TEXTAUSZUG:
************

Bild: Björn Olaf Höcke (Mitte) von der AfD kann mit dem „christlich-jüdisc…
Zweifel sind kaum noch möglich: Die extreme Rechte ist politisch im
Aufwind, sie ist dabei, im Bereich der Europäischen Union zu einem
wesentlichen Einfluss-, wenn nicht Machtfaktor zu werden. Davon zeugen
nicht nur die neuen parlamentarischen Mehrheiten in Ungarn und Polen,
sondern auch der wachsende Zuspruch, den in Frankreich der Front National
unter Marine Le Pen gewinnt.
Und Deutschland? Hier werden der AfD gute Chancen ausgerechnet, nicht nur
in den ostdeutschen Ländern, sondern auch in Baden-Württemberg, eventuell
sogar in Rheinland-Pfalz in ein Landesparlament zu kommen.

************

AUFGABENSTELLUNG: Gib aus dem Textauszug über den Aufschwung der extremen Rechten den Abschnitt von „Bild: Björn Olaf“ bis einschließlich „Le Pen gewinnt.“ wortgetreu aus.

BEREITGESTELLTE DATEN:
************

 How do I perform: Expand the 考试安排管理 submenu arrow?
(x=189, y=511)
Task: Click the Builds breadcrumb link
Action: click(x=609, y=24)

************

AUSGABE:
Bild: Björn Olaf Höcke (Mitte) von der AfD kann mit dem „christlich-jüdisc…
Zweifel sind kaum noch möglich: Die extreme Rechte ist politisch im
Aufwind, sie ist dabei, im Bereich der Europäischen Union zu einem
wesentlichen Einfluss-, wenn nicht Machtfaktor zu werden. Davon zeugen
nicht nur die neuen parlamentarischen Mehrheiten in Ungarn und Polen,
sondern auch der wachsende Zuspruch, den in Frankreich der Front National
unter Marine Le Pen gewinnt.